§ Tekst do przeczytania
___

Wracając do meritum dyskusji czyli "Gladiatora", to też nie wiem po co usilnie chcesz go odwzorowywać w rzeczywistości. To jest film, świat fikcji, chyba traktujesz go zbyt serio skoro się tak strasznie spinasz. Co z tego że przedstawia, jak to ująłeś "cenne" wartości, skoro prezentuje to w strasznie przesłodzonej, naiwnej i tandetnej formie. Tego w filmach nie potrzeba, chyba że ktoś od nich wiele nie wymaga i takie bajeczki mu w zupełności wystarczą.

Jako że nie chcę się wdawać w szczegóły, to polecam zajrzeć do wyżej zamieszczonej recenzji oraz wnikliwie i chłodnym okiem ją przeanalizować, jakimi w rzeczywistości "wartościami" posługiwał się Maximus.

A jeśli poszukujesz filmu z prawdziwego zdarzenia, to polecam zobaczyć "Serpico", gdzie honor i uczciwość jest przedstawiona w bardziej realistyczny sposób. Muzyka i aktorstwo też stoi na dużo wyższym poziomie.

ocenił(a) film na 10
jankotelegazeta23

Puki co to prostackimi uwagami popisałeś się Ty. Rzucasz takim mięsem jak np. to "Ten psełdodzieło nie powinno dostać żadnej nagrody.". Takich Twoich bezsensownych uwag jest więcej. Nie to że nic nie wnoszą to jeszcze irytują. Niektórzy naprawdę nie powinni mieć dostępu do internetu. Jeśli chodzi o poziom społeczny i wykształcenie to ma to więcej wspólnego niż Ci się wydaje. Szczerze wątpię że zdanie gimnazjalisty będzie bardziej trafne od profesora z AGH, ale widać że w Twoim mniemaniu jest "inaczej". Są ludzie, ludziska i taborety. Ja już wiem kim jesteś. ;)

Nie odwzorowuje Tego filmu w rzeczywistości i wcale się nie spinam. Jak już to odwzorowuje te wartości w rzeczywistości, bo tak jak najbardziej należy. Są cenne i wcale nie przesłodzone i tandetne. Nie wiem skąd u Ciebie taka opinia. W historii są ludzie którzy wykazali się własnie takimi wartościami, honorem, heroizmem, patriotyzmem. I oni też są tandetni i naiwni? Uderzyłeś się w głowę? Przeczytaj sobie choćby kroniki Galla Anonima, bo Twoje pojęcie jest własnie mylne, a to co piszesz to są rzeczywiście bajki. Będę mógł je poczytać mojemu dziecku na dobranoc. Oglądając Twój profil to widziałem że dałeś filmowi "Dobry zły i brzydki" 10/10?!?!!? a To może film nieprzewidywalny, o nieliniowej fablule, idealny??!!? Ręce się załamują, weź daj sobie na wstrzymanie bo scyzoryk się w kieszeni otwiera.

___

§ Fragment wykazu
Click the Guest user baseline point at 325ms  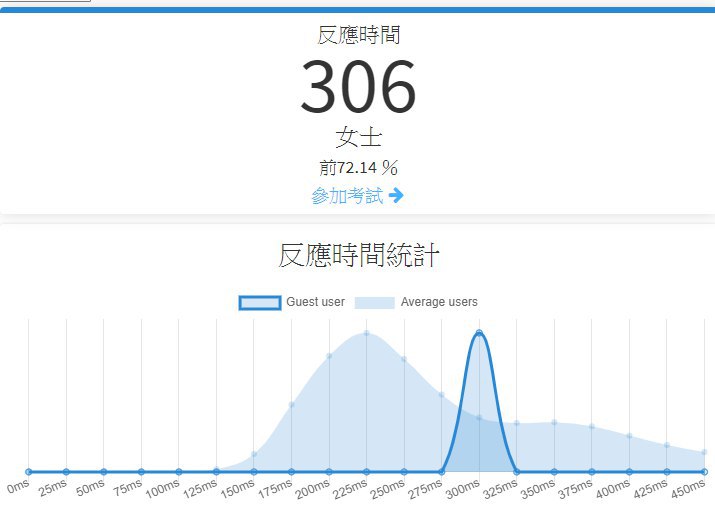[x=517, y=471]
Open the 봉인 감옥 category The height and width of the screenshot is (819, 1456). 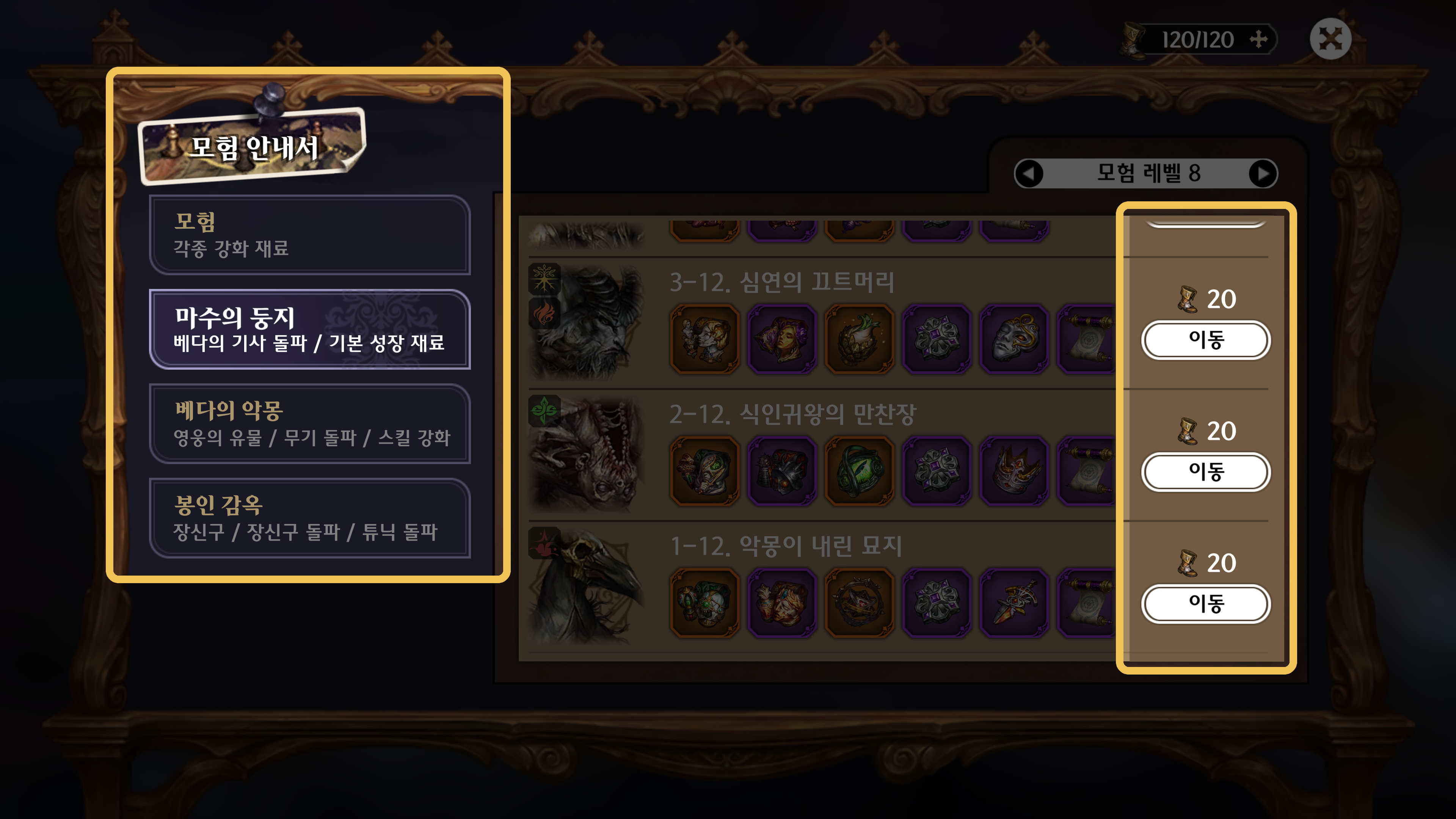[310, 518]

___

§ Twoje zadanie
Kontynuuj dyskusję o filmie „Gladiator”, pisząc dalej od jej ostatniego zdania. Wykaz nie będzie potrzebny.

§ Wynik ćwiczenia
A co mnie interesują czyjeś wypociny? To że Ty nimi się zachwyciłeś to Twoja sprawa. Zresztą po komentarzach widać, że ludzie "zgadzają" się ze zdaniem autora. To są właśnie dyrdymały w Twoim stylu.

Ten film? Właśnie tym przykładem pokazałeś, że wystarczy zmienić epokę bliższą Tobie i Twoim środowisku byś mógł w to uwierzyć i nie nazwać tego bajeczką.

ocenił(a) film na 4
Ottciak

Pozwolę sobie wtrącić 3 grosze, bo janko strasznie się tu boksuje z fanami "Gladiatora" (jakby było o co).

Wartości, o których tu mowa (honor, męstwo, lojalność, litość) są częstym tematem tzw. filmów epickich, czy inaczej dramatów historycznych. To pewne ideały, będące dla nas naturalne. Oczywiście zdarzali się konstestatorzy jak Masaki Kobayashi, który poddawał pod wątpliwość etos samuraja. Jego filmy "Harakiri" czy "Bunt" to tragedie samurajów rozdartych pomiędzy ideałami a prywatnym szczęściem. Tam nie ma łatwych i dobrych wyborów. Jednak dla uproszczenia przyjmijmy te wartości za pewnik.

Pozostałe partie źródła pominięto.